La causa estuvo originalmente en manos del juez Jorge Ballesteros, a quien reemplazó Martínez de Giorgi. Por irregularidades en la instrucción, los camaristas Eduardo Freiler y Eduardo Farah no se pronunciaron sobre la cuestión concreta, que encomendaron ahora al juez Julián Ercolini.

La Cámara cuestionó la investigación realizada en primera instancia en base a un informe presentado en mayo de 2010 por la Unidad Especial de la Procuración General de la Nación. Sus responsables, Jorge Auat y Pablo Parenti, señalaron que los presuntos imputados “aparecen manteniendo asiduas comunicaciones telefónicas” con empleados del juzgado, que “se da noticias a las presuntas víctimas vía mail o telefónica”, y cuestionaron “la tergiversación de los fines del proceso”, porque advirtieron una “pretensión excluyente” de conocer la identidad de la víctima por encima de “las circunstancias” que rodean a la apropiación y “la identificación de los responsables”.

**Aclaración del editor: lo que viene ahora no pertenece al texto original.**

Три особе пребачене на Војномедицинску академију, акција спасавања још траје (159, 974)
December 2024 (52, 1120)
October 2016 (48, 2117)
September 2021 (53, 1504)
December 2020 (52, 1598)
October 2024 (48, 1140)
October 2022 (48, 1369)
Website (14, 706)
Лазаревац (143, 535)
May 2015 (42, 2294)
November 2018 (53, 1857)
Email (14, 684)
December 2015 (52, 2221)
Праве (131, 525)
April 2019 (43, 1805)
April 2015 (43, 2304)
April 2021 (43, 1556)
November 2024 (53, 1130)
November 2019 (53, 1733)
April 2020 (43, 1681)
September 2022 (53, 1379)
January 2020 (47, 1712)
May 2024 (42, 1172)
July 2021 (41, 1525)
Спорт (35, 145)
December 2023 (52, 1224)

Fue otro, sin embargo, el motivo invocado por Freiler y Farah para no pronunciarse. En enero de 2010, Martínez de Giorgi se desprendió de la causa penal que investiga a los responsables de la sustracción y sustitución de identidad (por sorteo recayó en Ercolini, quien luego procesó a los apropiadores), pero invocando “economía procesal” y “razones metodológicas” retuvo la tramitación de la restitución de identidad. Dos meses después declaró la nulidad de la inscripción y las modificaciones señaladas, en línea con las normas que emanan de la Convención de los Derechos del Niño y del Protocolo Facultativo del Comité de Derechos Humanos. El trámite en el Registro del Estado Civil y de la Capacidad de las Personas bonaerense no llegó a concretarse ante la apelación de los abogados del joven: plantearon que le habían impuesto “una pena sin delito” que le generaban “perjuicios patrimoniales, laborales y civiles” y que “prometen producir un daño descomunal en (su) salud psíquica”. Para los camaristas, la división del expediente fue un acto inválido. Explicaron que toda la causa debió pasar a Ercolini, medida que ahora ordenaron.

Ante un planteo de los abogados de Abuelas de Plaza de Mayo, los camaristas también le ordenaron al juez de instrucción tomar medidas para poner fin a la incompatibilidad de intereses que pretende representar el abogado Miguel Angel Pierri, quien actúa en el mismo expediente en nombre de la víctima y de sus apropiadores.